Шрифт:
Интервал:
Закладка:
Лианна не могла остановить ход эволюции, поэтому она молча доставала из сумочки номер «Нью-Йоркера» и начинала его листать. С ней всегда так. Эпштейн никогда не мог до нее достучаться. Может, благодаря желанию этого достичь он так долго продержался: он снова и снова бился об эту стену, пытаясь прорваться в ее тайный внутренний двор. Постепенно он потерял настроение спорить. Окружающий мир его утомлял. Через несколько месяцев он заявил Лианне, что больше не может находиться с ней в браке. Когда они обедали в «Четырех сезонах», отмечая шестнадцатилетие ее племянницы, официант в белой куртке поднял салфетку, которую он уронил на пол, и положил ему на колени, и в этот момент Эпштейну захотелось вскочить на ноги и что-то выкрикнуть. Но что? Он представил, как обедающие поворачиваются к нему в ошеломленном молчании, представил напряжение на лицах официантов и то, как колышущиеся шторы наконец замирают, и вместо этого извинился, вышел из-за стола и по пути в туалет велел метрдотелю принести племяннице десерт из сахарной ваты с бенгальским огнем, а не со свечкой.

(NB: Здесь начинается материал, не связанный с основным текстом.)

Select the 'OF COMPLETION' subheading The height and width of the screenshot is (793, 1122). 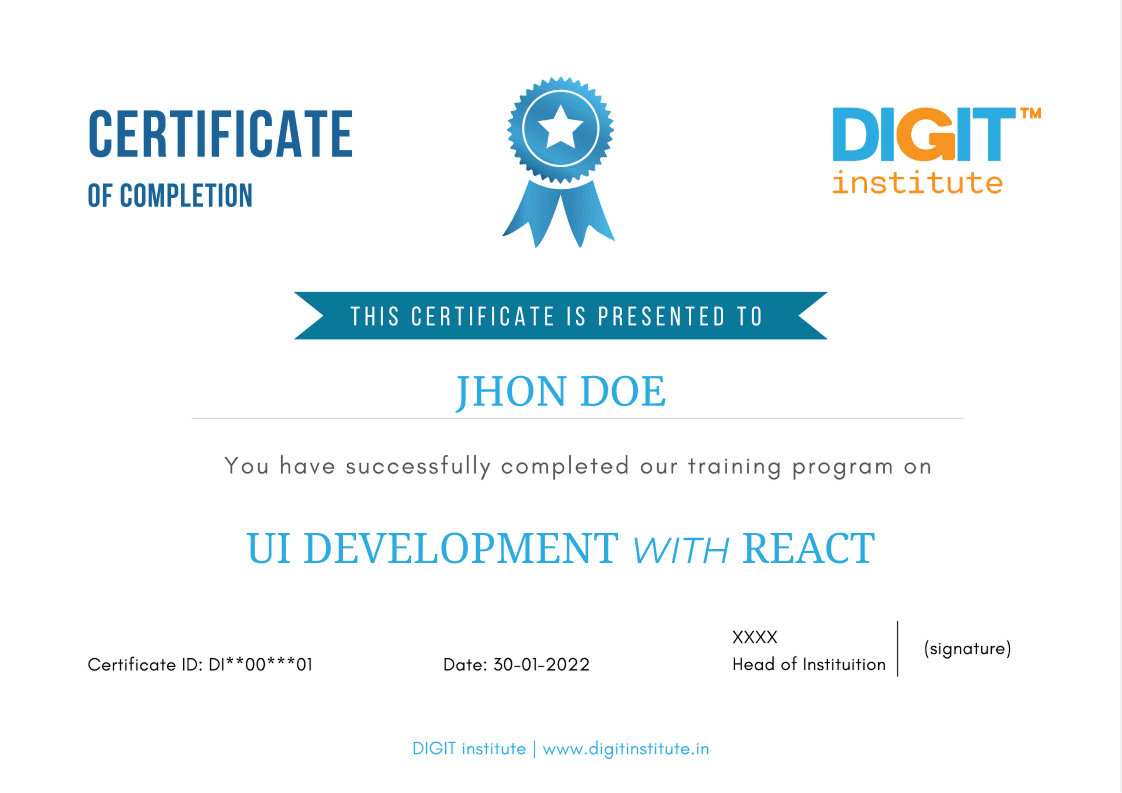pyautogui.click(x=170, y=195)
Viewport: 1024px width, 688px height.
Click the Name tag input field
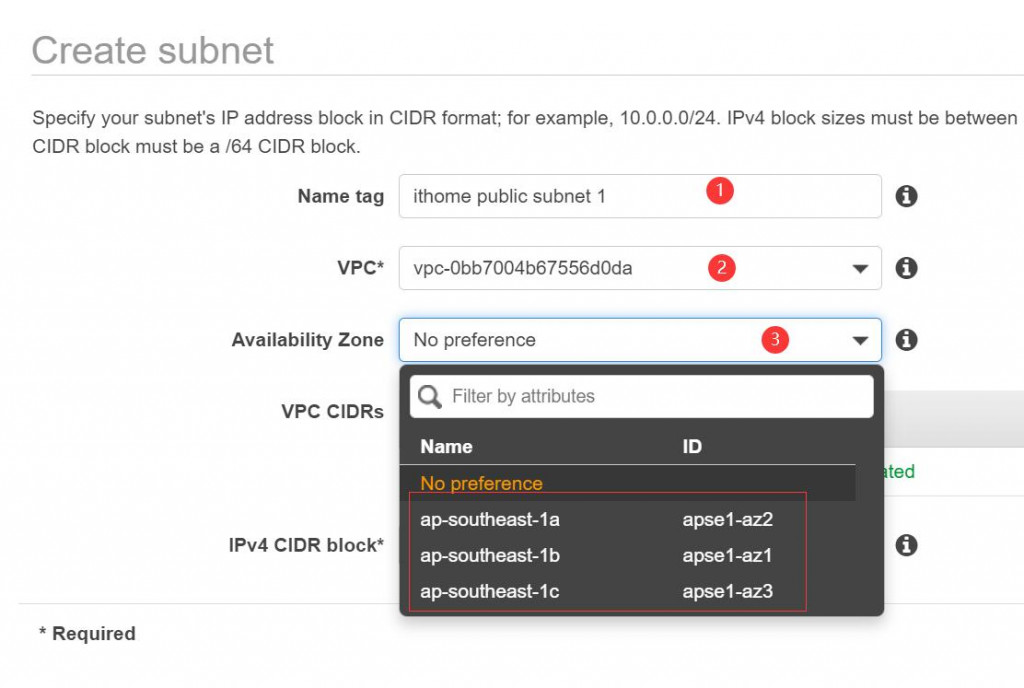point(550,196)
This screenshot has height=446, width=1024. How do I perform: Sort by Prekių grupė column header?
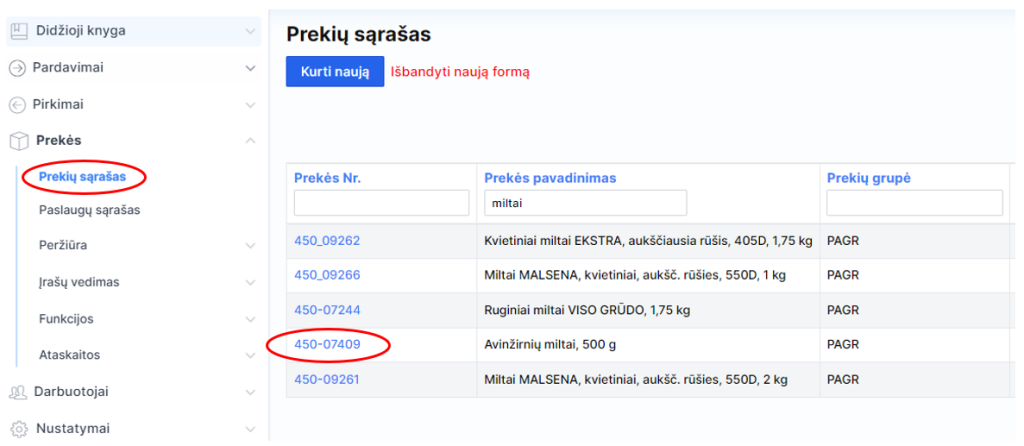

Сейчас, представив лицо Лианны, покрытое мелкими морщинами и слегка удивленное, как обычно бывало по утрам, когда она открывала глаза, Эпштейн почувствовал острую боль. Его всегда раздражало это ее выражение озадаченности. Он просыпался, вступая в новый день и прежний спор, всю ночь во сне готовя аргументы, а она спала и все забывала, и просыпалась озадаченной. Почему она не могла быть больше похожа на него? Он вспомнил, как в тот вечер, когда он заявил ей, что не может продолжать их брак, Лианна сказала, что он не в себе. Что он еще в шоке от смерти родителей, и сейчас не время для скоропалительных решений. Но по тому, как подергивался ее глаз, он понял – она знала что-то, чего даже он сам еще не вполне осознал. Она вовсе не была озадачена, она пришла к своим собственным выводам. Что-то должно было сломаться, и в тот момент он почувствовал, как это происходит, как тонкие косточки по очереди переламываются в его руках. Он не знал, что это будет так. Он ожидал огромного, почти неподъемного труда, но не потребовалось почти ничего. Таким легким и хрупким оказался брак. Если б он знал, был бы он осторожнее все эти годы? Или он бы сломал его давным-давно?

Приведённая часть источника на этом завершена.